### Records for the task
_ _ _ _ _
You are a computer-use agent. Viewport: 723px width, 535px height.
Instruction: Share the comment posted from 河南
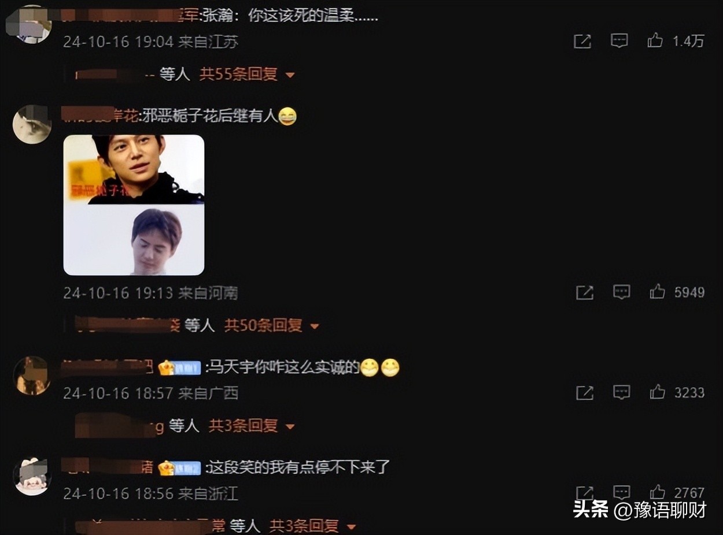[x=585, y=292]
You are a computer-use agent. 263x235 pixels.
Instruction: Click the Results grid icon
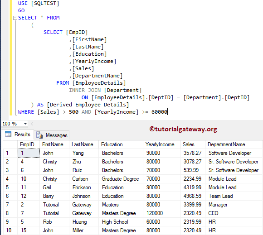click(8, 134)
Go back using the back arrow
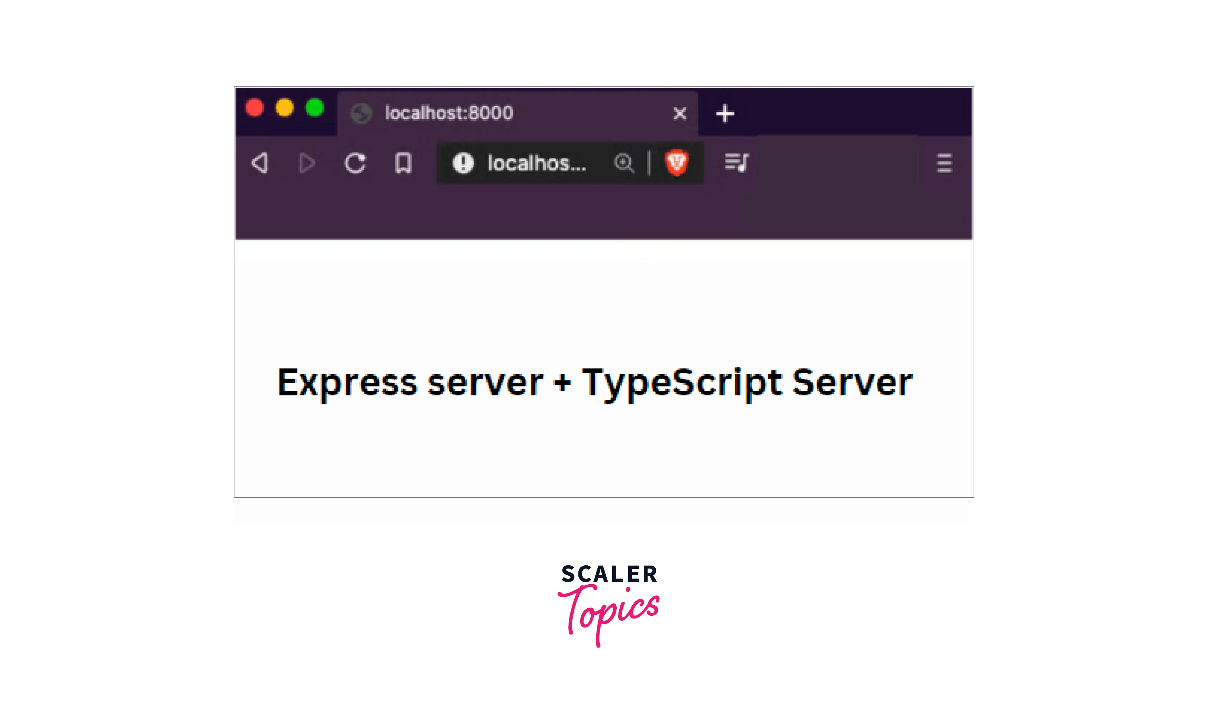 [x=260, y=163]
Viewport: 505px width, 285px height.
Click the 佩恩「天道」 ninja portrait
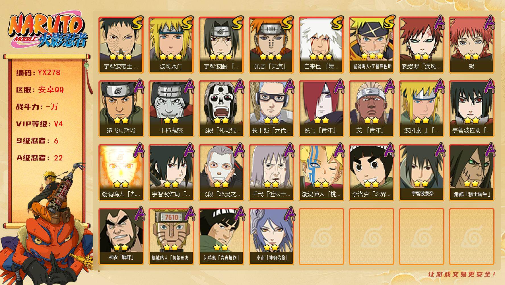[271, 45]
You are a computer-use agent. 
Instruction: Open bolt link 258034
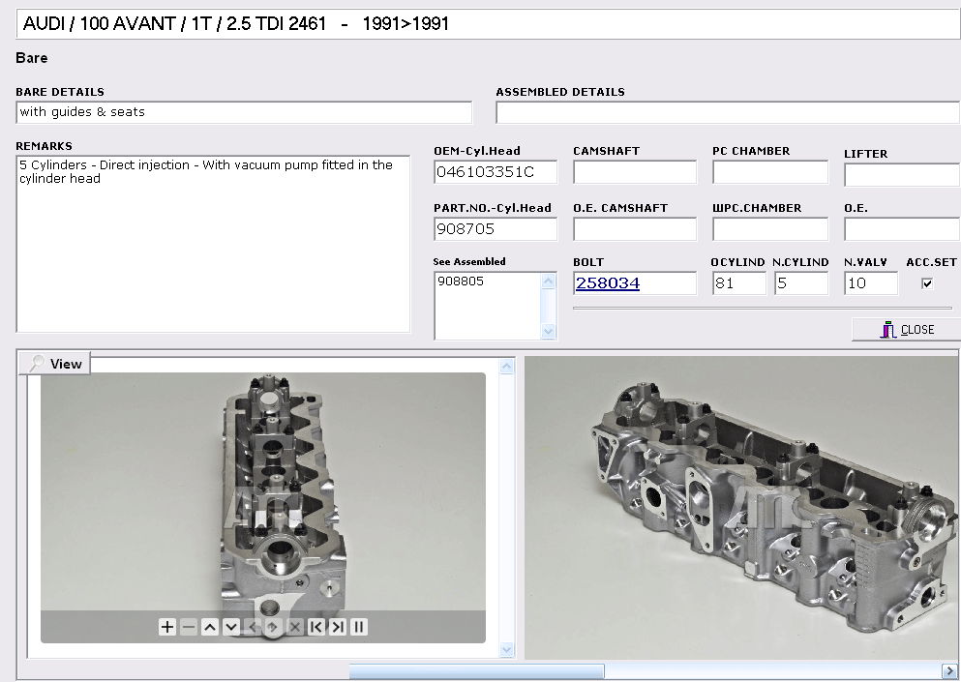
_ _ _ _ _
Write out all of the material above again, requests included, and add -59 to every coordinate in the answers. Leave the pictures out.

### Result for this exercise
You are a computer-use agent. Viewport: 723px width, 535px height.
Instruction: Share the comment posted from 河南
[x=526, y=233]
You are a computer-use agent. 263x235 pixels.
Instruction: Click the Results grid icon
click(-51, 75)
Go back using the back arrow
 [x=201, y=104]
Viewport: 505px width, 285px height.
Click the 佩恩「天道」 ninja portrait
[212, -14]
You are a computer-use agent. 
Instruction: Open bolt link 258034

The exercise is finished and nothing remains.